Honestly, I wouldn't encourage him to spend time with people who walk around half naked in the same way I wouldnt encourage a friendship with someone who wears tracksuits every single day. But I wouldn't stop him from perusing the friendships either so long as he understands that this kind of behaviour is abnormal and he shouldn't feel uncomfortable socialising with people that dress properly/shouldn't seek out these kinds of people as friends over and above people in general either.

colditz · 07/08/2018 14:02

Honestly, I wouldn't encourage him to spend time with people who walk around half naked in the same way I wouldnt encourage a friendship with someone who wears tracksuits every single day

Good grief, what a superbly twattish thing to say.

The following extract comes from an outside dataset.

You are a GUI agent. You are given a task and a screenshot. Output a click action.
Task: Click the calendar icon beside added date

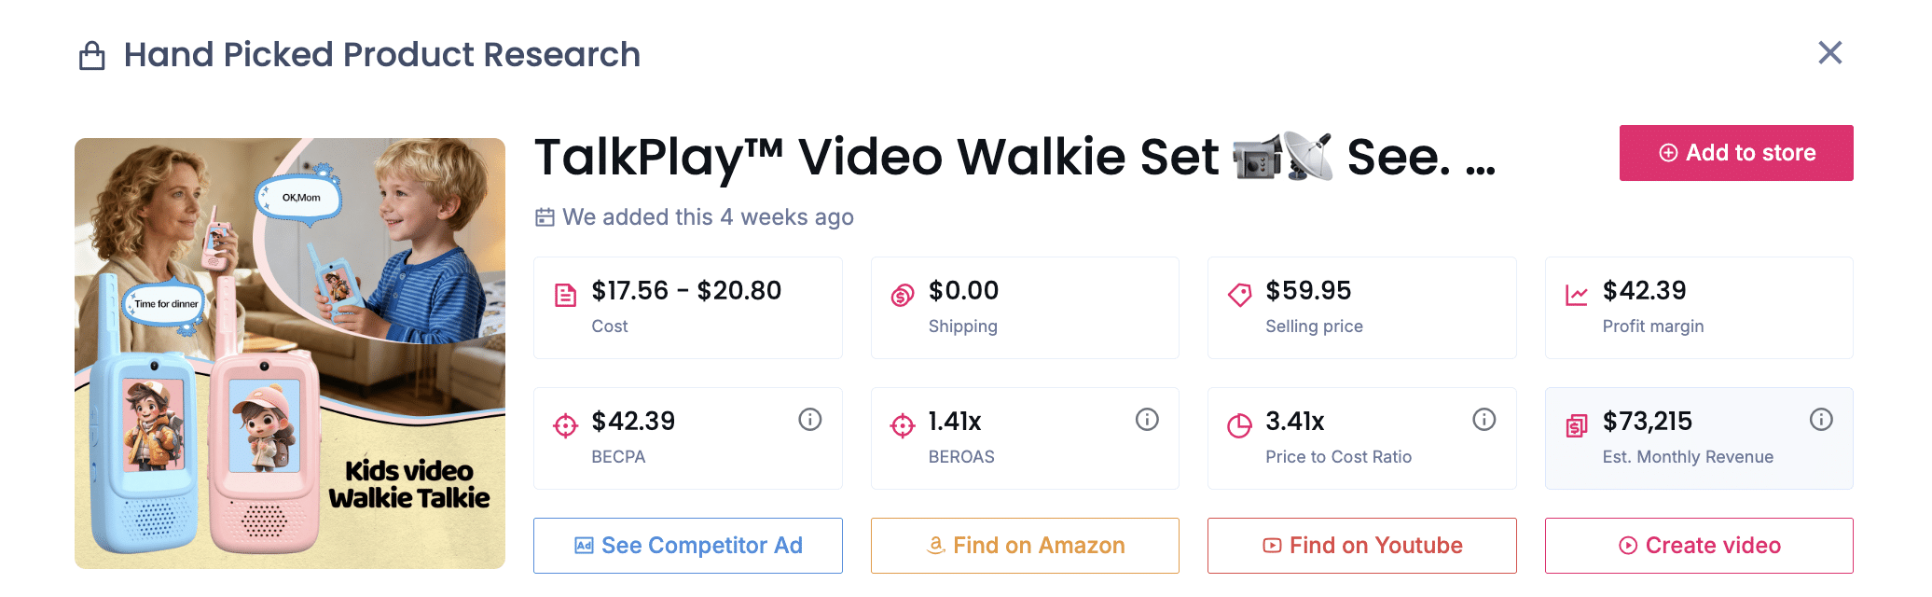click(545, 217)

How are you not ashamed of yourself?

flyright · 07/08/2018 14:09

wellthisisshit what a sensible, helpful post.

wickedorwhat · 08/08/2018 15:06

sorry but we do live in a hyper sexualised and looks obsessed society so why pretend we are not? things were very different years ago , i know times change but is this for the better? i dont think so, I think the girls are just as confused as the boys tbh and i cant see any good coming out of it. And why is there such an upsurge of teenage depression and anxiety?? It seems some parents encourage it.

colditz · 08/08/2018 16:03

Depression and anxiety in teens? Can’t possibly be due to global warming, threats of recession due to leaving eu, complete lack of job prospects and record levels of teen unemployment could it??? No, must be visible belly buttons.

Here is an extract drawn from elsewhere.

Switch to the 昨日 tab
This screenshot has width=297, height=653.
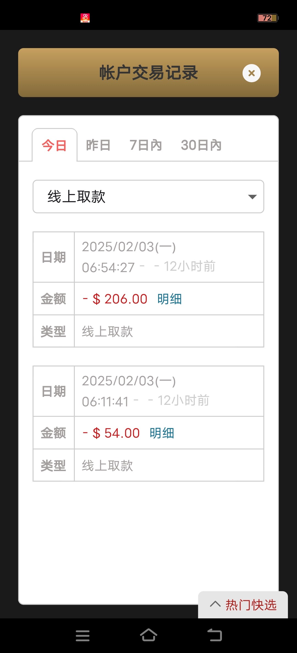point(98,145)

haribosmarties · 08/08/2018 16:10

I dont understand how you can say you want him to grow up respecting women and in the same breath be very judgemental about the way girls around him dress?? Surely that is not going to foster respect for women... if anything its going to foster not respecting women who dress a certain way... I mean if thats what you want then go for it!
But if you genuinely want him to respect women in general then id just not pass comment on what these girls wear at all. Like you said its a bit of a right of passage for teen girls.... when I think back to the state I used to look at 13! Goth to glittery sixth member of the spice girls and back again!!! and yes with the crop tops and ridiculous heels!

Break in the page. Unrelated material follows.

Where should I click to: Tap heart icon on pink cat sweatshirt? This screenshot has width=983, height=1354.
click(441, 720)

anitagreen · 08/08/2018 16:46

Maybe you need to teach a look but not touch attitude, people dress differently, at that age I dressed the same I also had male friends who respected how I dressed simply as we was friends they didn't lose their minds over my how I looked or treated me any different Hmm

bringbacksideburns · 08/08/2018 16:55

Jesus fucking Christ. I can't believe some of what I'm reading.

Cherryminx · 08/08/2018 22:00

I don't buy the whole you aren't what you dress idea. I think that young girls are being quite misguided in all this. I often read about how girls should be able to wear whatever they like and be treated as equals but never read the same for boys.

How would everyone feel if OPs son walked around in a mankini?

multivac · 08/08/2018 22:16

Aw, OP - are the girls you are choosing to use for your boy's socialisation (given that you've carefully ruled out him meeting any non-hand-picked ones for the most significant years of his adolescence) not meeting up to your standards of female presentation?